#### What is required
In the records below, find the line containing "tutaj (429, 1104)", then copy that line and all lines after it, exactly, omitting every picture.

------ Available records ------

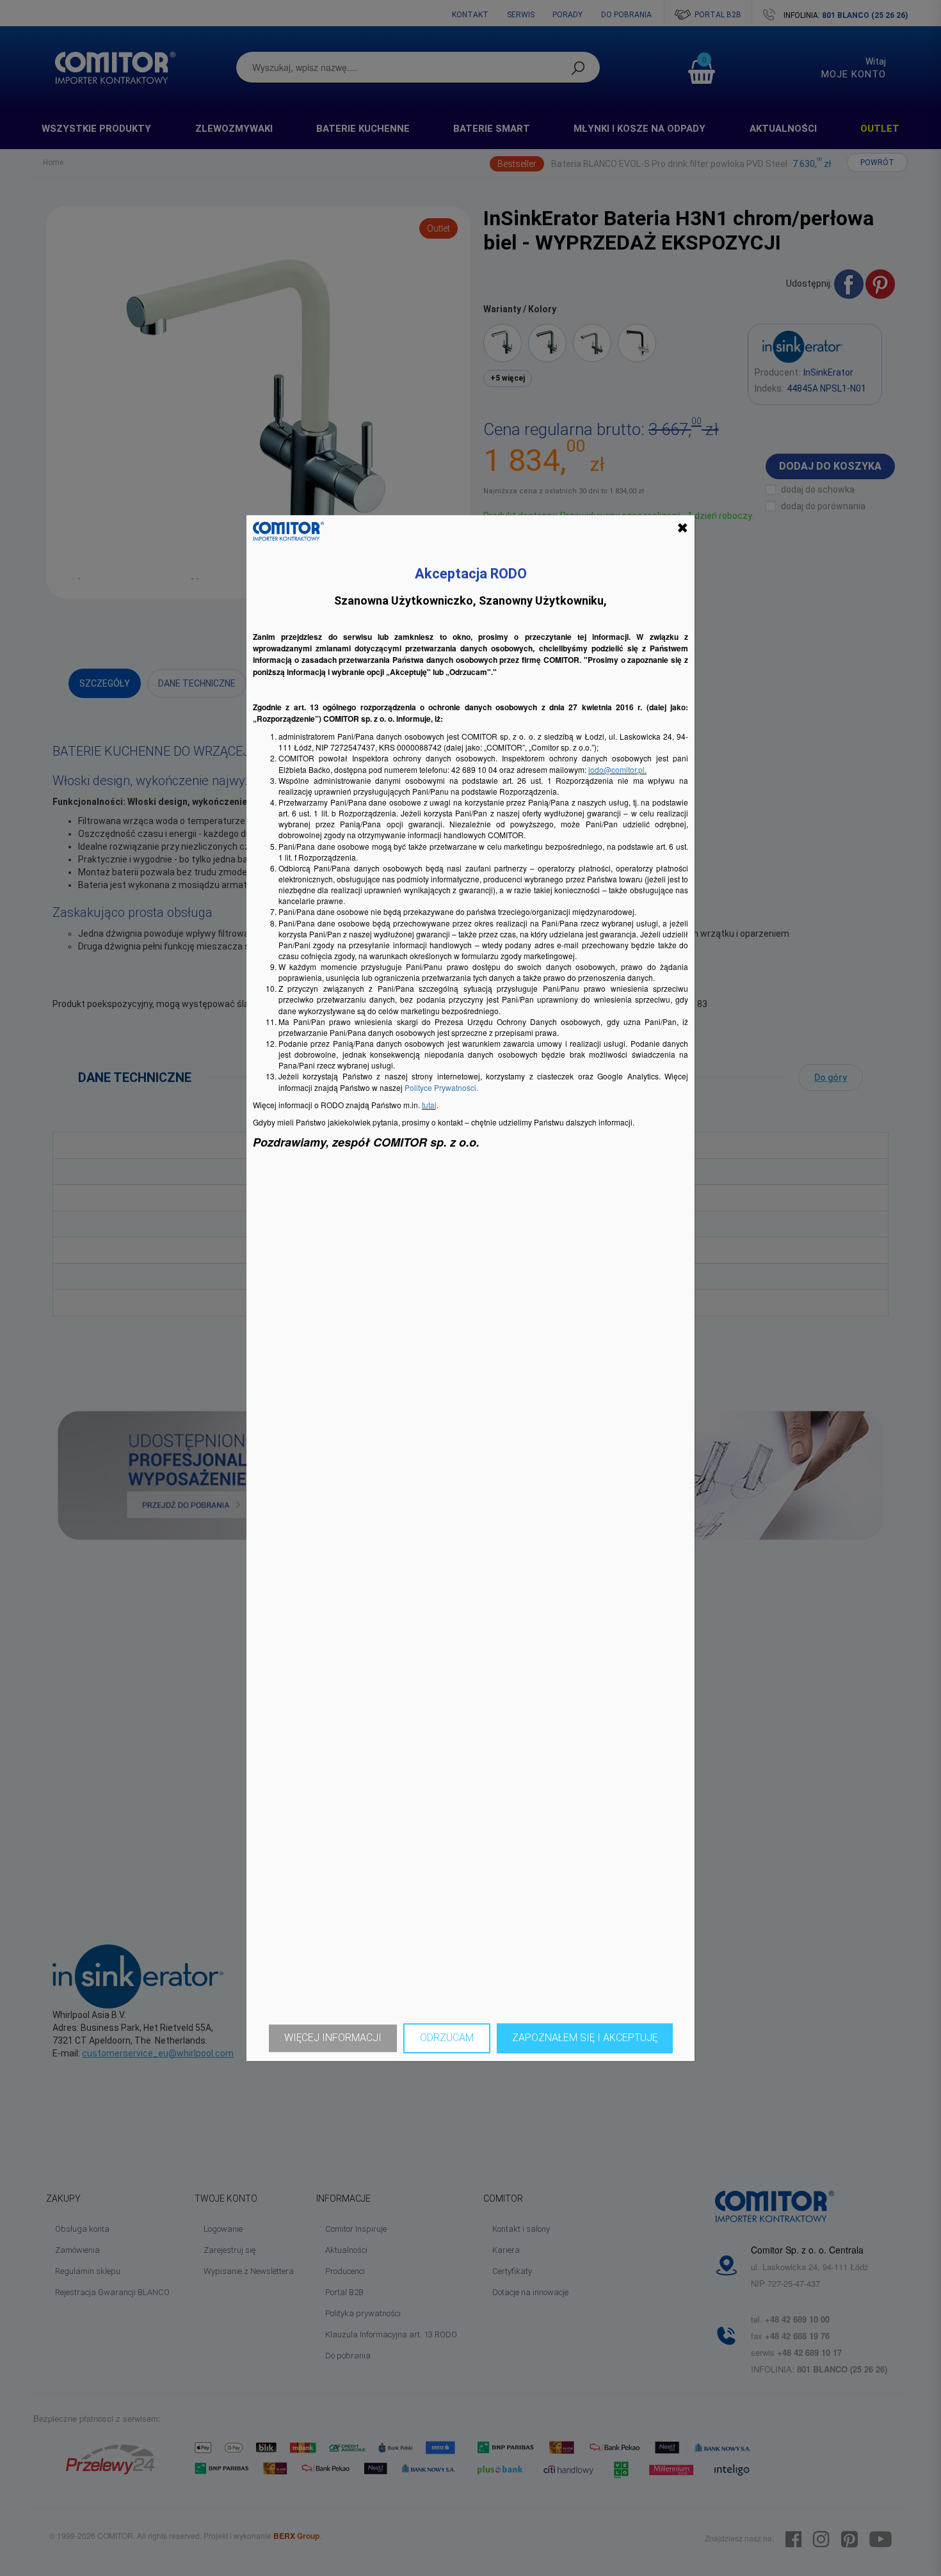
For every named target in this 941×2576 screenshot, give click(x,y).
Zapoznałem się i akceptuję (584, 2037)
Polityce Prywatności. (441, 1087)
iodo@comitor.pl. (617, 769)
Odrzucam (447, 2037)
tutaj (429, 1104)
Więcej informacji (333, 2037)
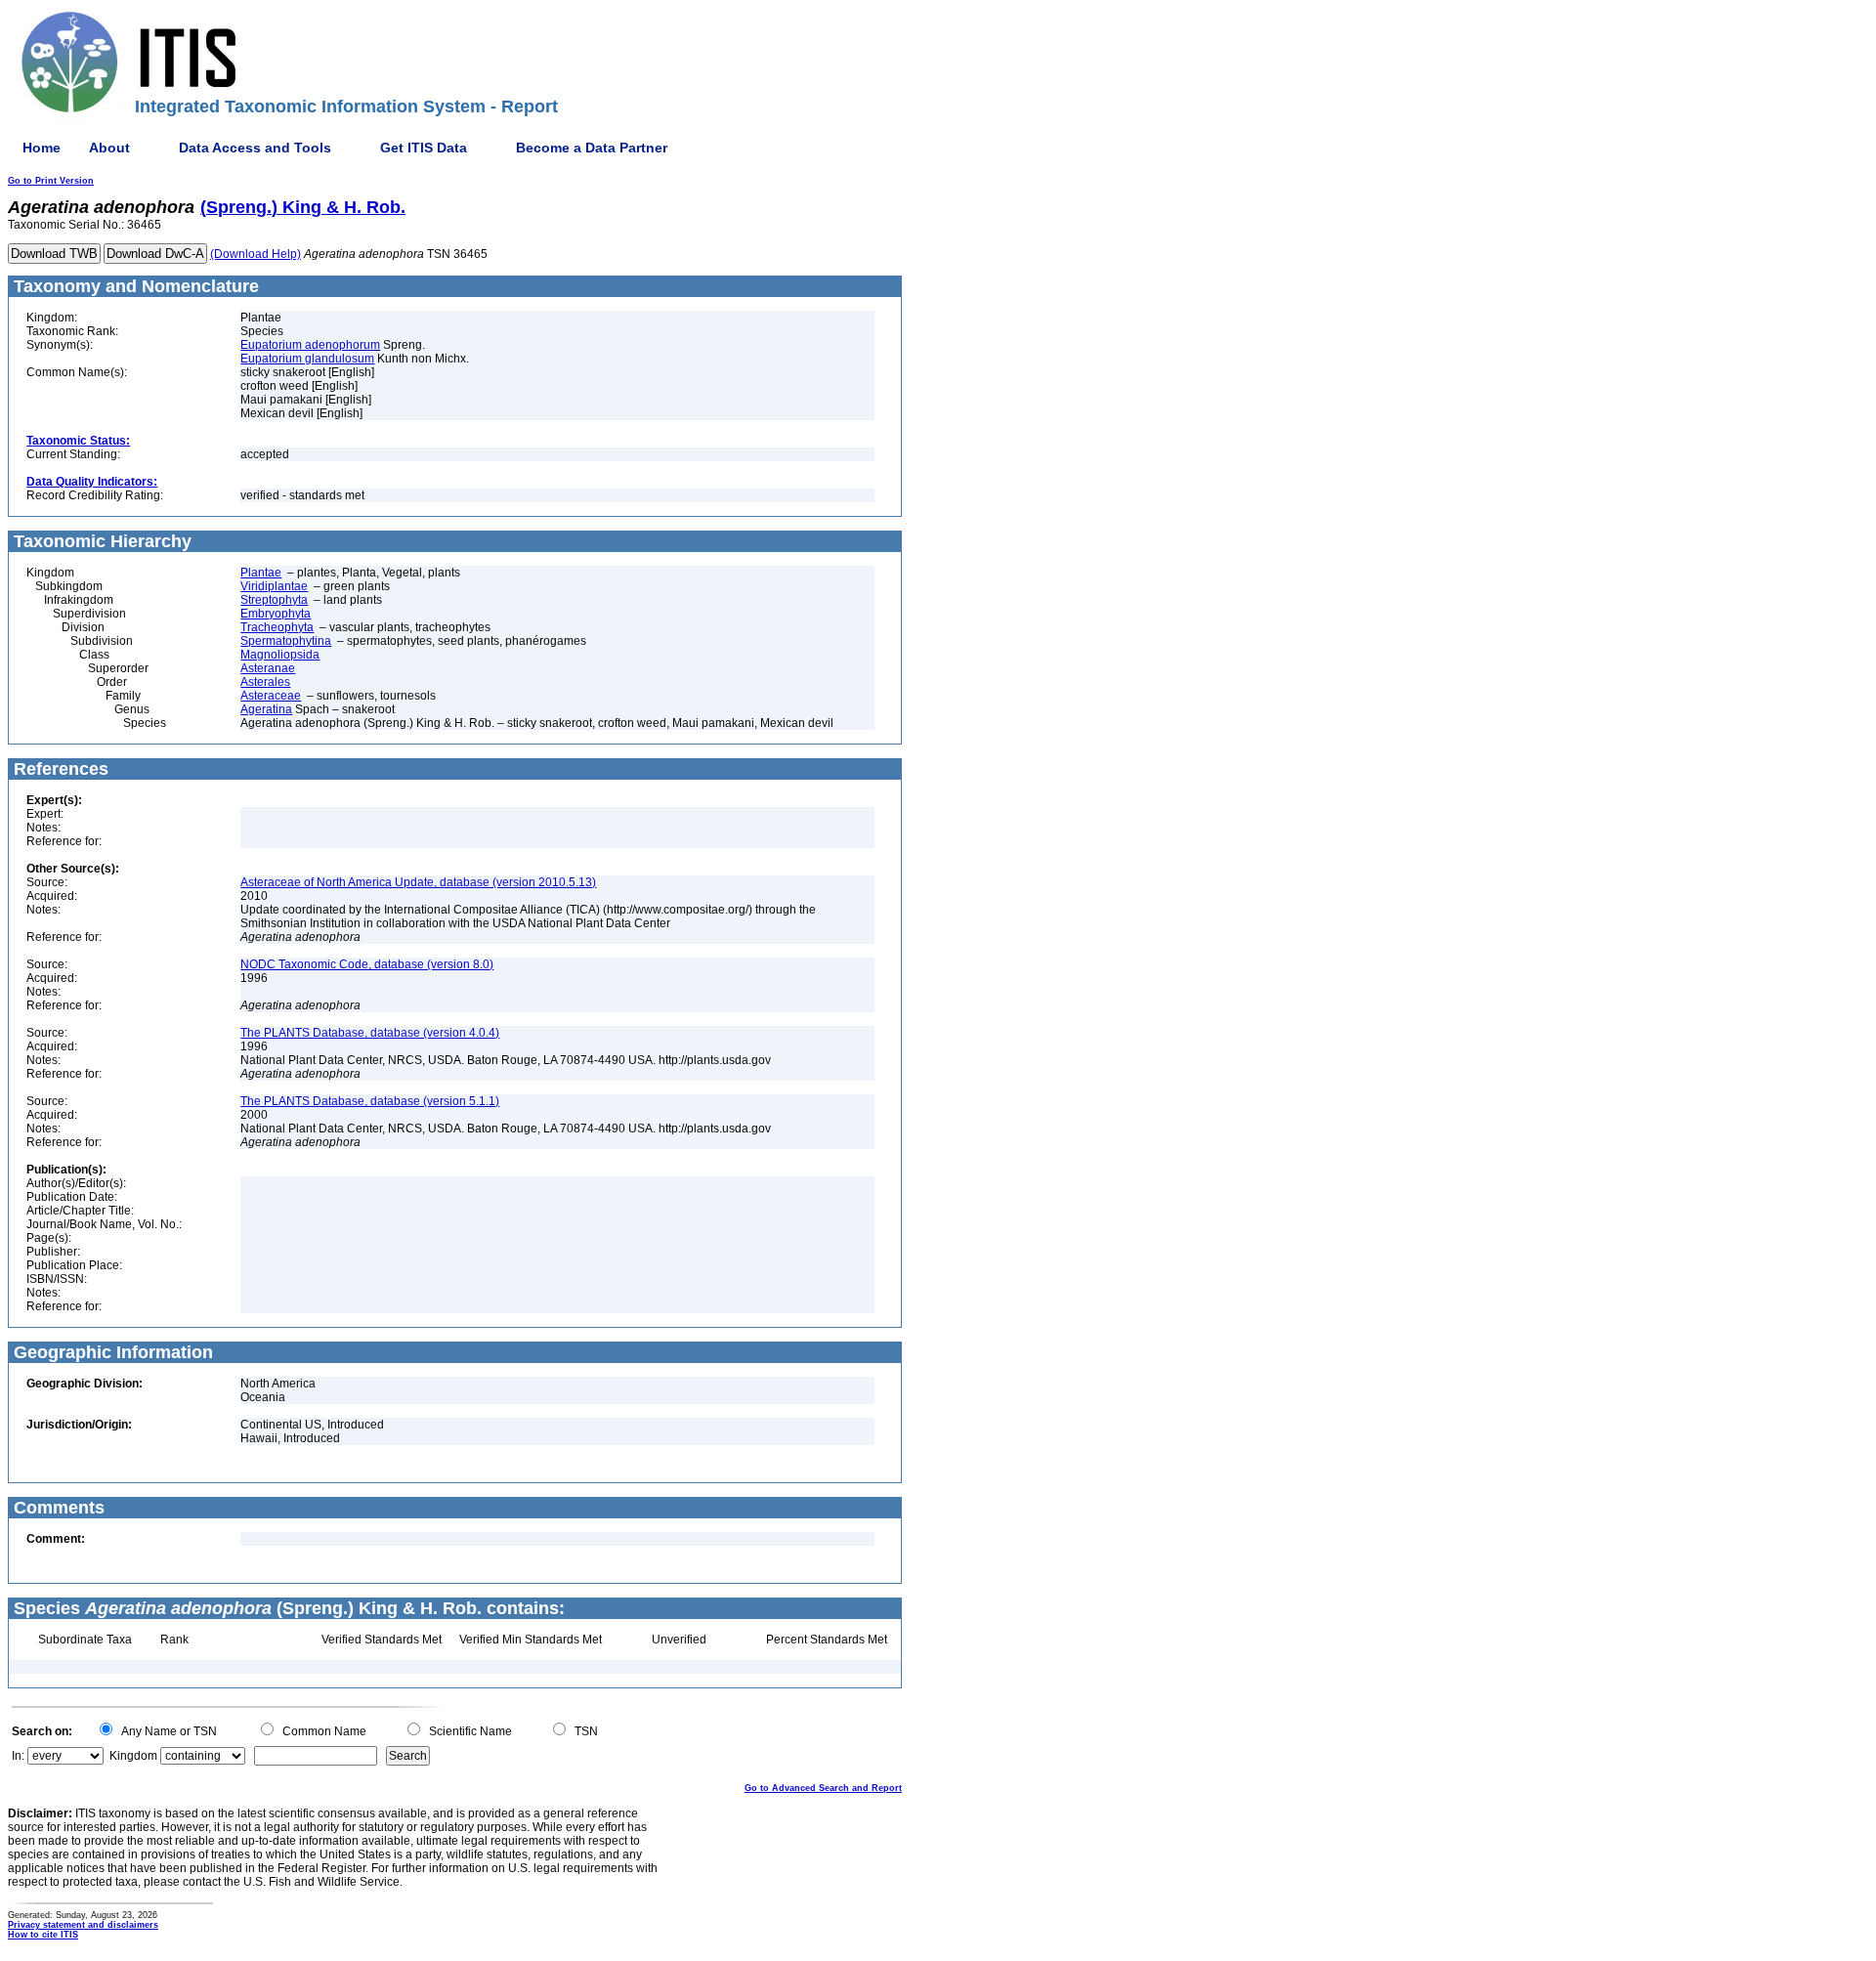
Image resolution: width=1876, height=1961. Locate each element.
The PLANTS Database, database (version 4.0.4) (369, 1033)
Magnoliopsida (280, 654)
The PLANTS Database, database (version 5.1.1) (369, 1101)
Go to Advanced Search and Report (823, 1788)
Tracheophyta (277, 627)
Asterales (265, 682)
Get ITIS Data (423, 147)
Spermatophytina (285, 641)
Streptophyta (274, 600)
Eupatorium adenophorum (310, 345)
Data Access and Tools (255, 147)
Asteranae (267, 668)
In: (18, 1756)
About (109, 147)
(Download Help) (255, 254)
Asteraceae (270, 696)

------

#### Solution to this task
tutaj (429, 1104)
Więcej informacji (333, 2037)
Image resolution: width=1876, height=1961. Locate each element.
The PLANTS Database, database (version 4.0.4) (369, 1033)
Magnoliopsida (280, 654)
The PLANTS Database, database (version 5.1.1) (369, 1101)
Go to Advanced Search and Report (823, 1788)
Tracheophyta (277, 627)
Asterales (265, 682)
Get ITIS Data (423, 147)
Spermatophytina (285, 641)
Streptophyta (274, 600)
Eupatorium adenophorum (310, 345)
Data Access and Tools (255, 147)
Asteranae (267, 668)
In: (18, 1756)
About (109, 147)
(Download Help) (255, 254)
Asteraceae (270, 696)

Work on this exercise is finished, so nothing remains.